Categories
Cosmography Technology

Hex Code

Well I suppose I’m a programmer now. Of all things.

It’s not what I expected, to be honest. I still associate the word with men in lab coats and bow ties in front of banks of flickering lights, doing arcane things at rattly teleprinter terminals. Something to do with rockets probably. Robots even. And punched paper tape!

Hippo

Punched paper tape was amazing, I used to collect discarded lengths of it from offices where my mother worked as a temp. Its perforated patterns are the perfect metaphor for the state of computing when I was a child. Pretty, delicate, clearly meaningful and yet profoundly mysterious.

These days? It’s writing really. You’re using language, a kind of language, to convey your intended meaning. Like much writing it’s part creativity, part drudgery and repetition. Long-separated senses of the word “hack” meet by surprise in a foreign city.

And like their natural counterparts, programming languages are a pretty diverse bunch. But you’ll hardly find two more different than the ones I just certified in – SQL and PHP. They’re like Choctaw and Chinese. Or more helpfully, Latin and English. One is (relatively) ancient, dusty and rule-bound, the other young and a bit anarchic.

Extracted information
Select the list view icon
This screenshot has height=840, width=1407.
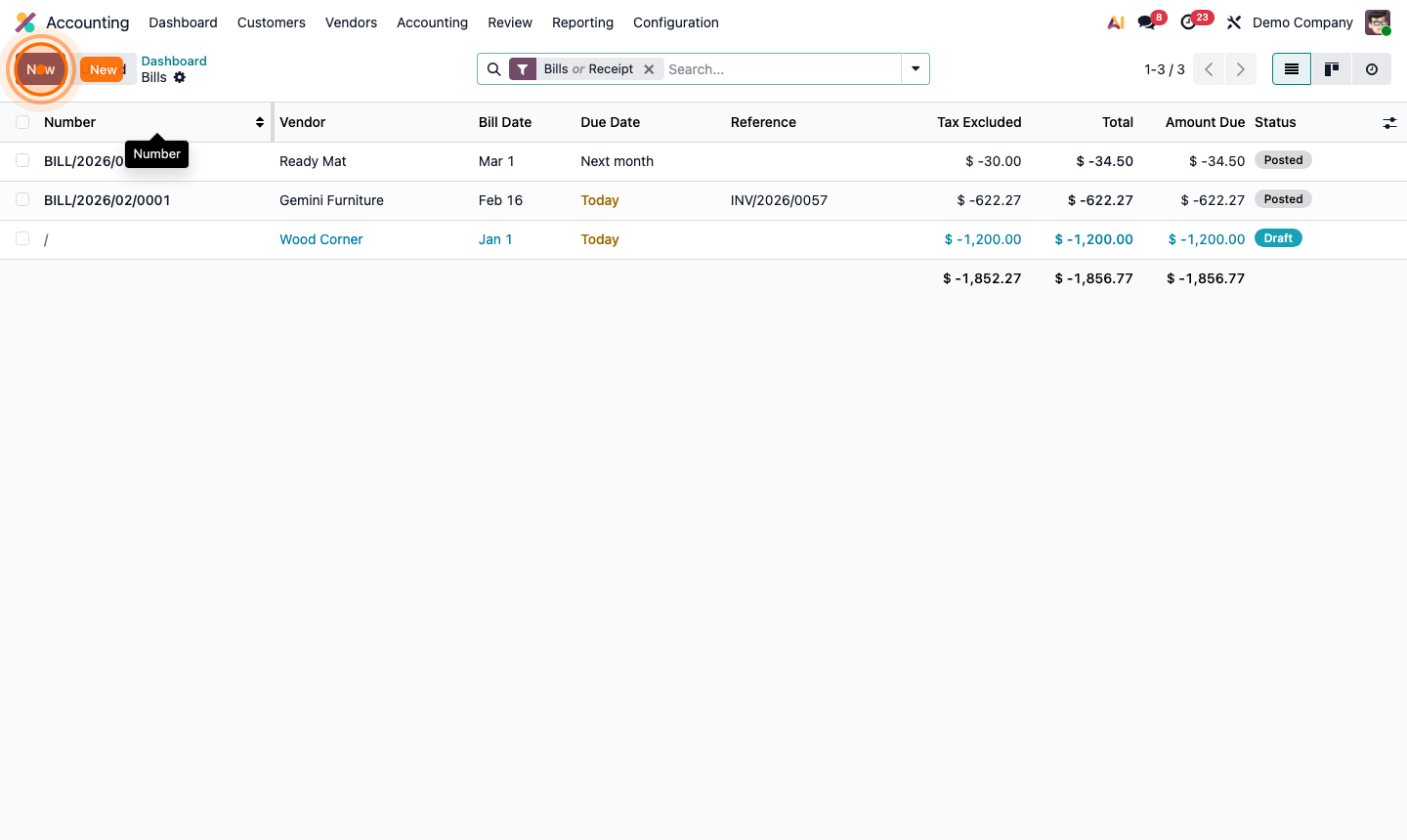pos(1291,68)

* * *

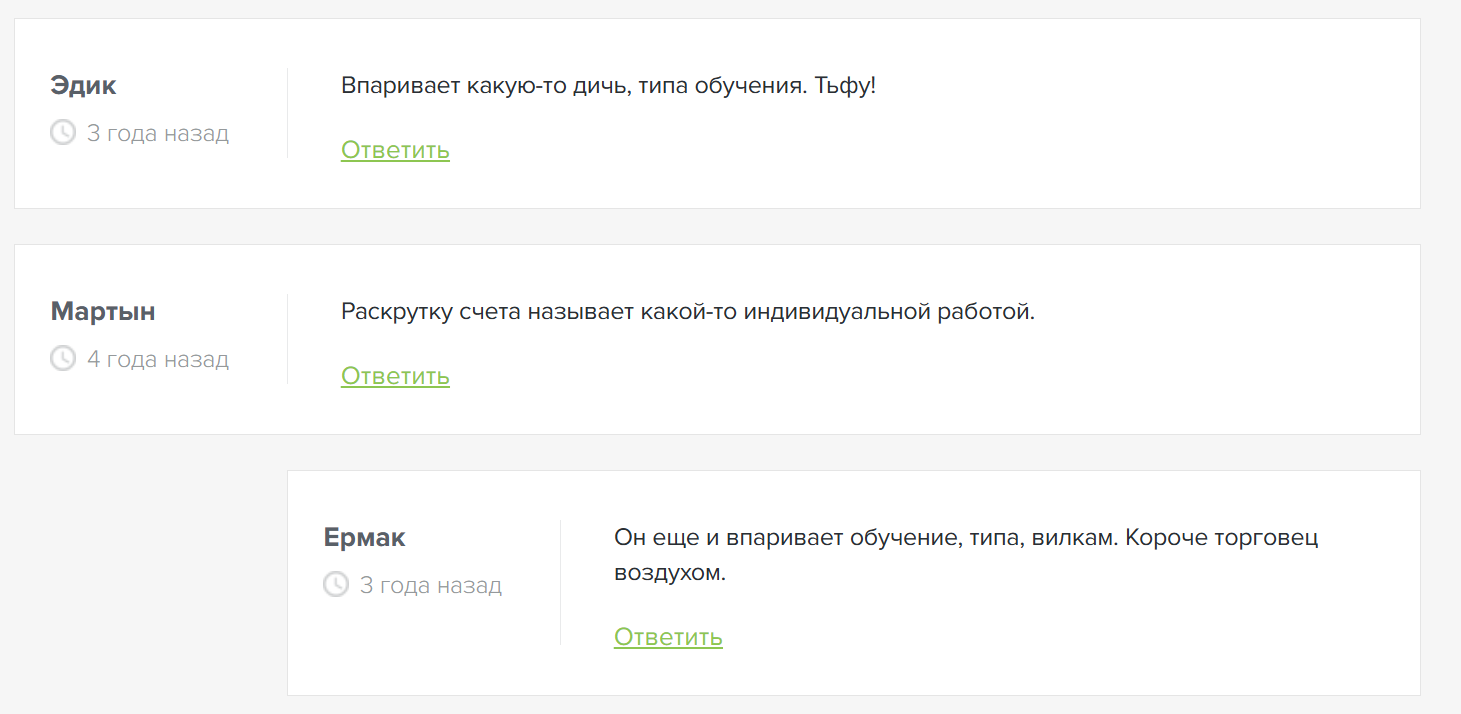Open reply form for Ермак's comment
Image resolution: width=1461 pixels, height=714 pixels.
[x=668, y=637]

Exercise instructions
1 – List every natural human language named in the post about becoming a programmer.
2 – According to the post about becoming a programmer, where did the writer collect discarded lengths of punched paper tape?
3 – Write the next paragraph of the post about becoming a programmer, following on from its final sentence.

Responses by task
1 – Choctaw, Chinese, Latin, English

2 – From offices where the writer's mother worked as a temp.

3 –
Strangely though, it’s the old one that was actually designed to be English-like. And in the time of the lab coats I guess it seemed like it. A SQL command is called a “statement”, and is constructed much like a sentence:

Select roses, tulips from basket join bouquet where colour = "red"

Sounds almost like the real thing, doesn’t it? But…

Select camel, serendipity from D547 join moonslip where fandango = "buttocks"

…is equally meaningful. The resemblance to human language is superficial for a reason: In SQL there is only a handful of verbs, representing the very limited set of things you can do with items in a database. Its ‘nouns’ are little more than arbitrary labels. Real language is almost immeasurably more complex than that.

The thing that makes SQL seem completely unnatural though is its obsession with data types. These are important up to a point of course. You need to know what kind of data you’re dealing with, whether it’s numbers, “string” (which is what programmers like to call written words), dates and times, or more exotic stuff. You can’t add a word to a number or multiply a date.

But in SQL these break down into seemingly endless subtypes: For a number you need to know what the base is, whether it has a decimal point, if it’s positive or negative. With words it matters what the language is so that the right characters are used, plus you need to know what alphabetical order is for those characters, whether case is significant and so on. Dates and times are available in a mind-bending range of formats, depending on, say, whether you’re more interested in events since 1,000 AD or 1970.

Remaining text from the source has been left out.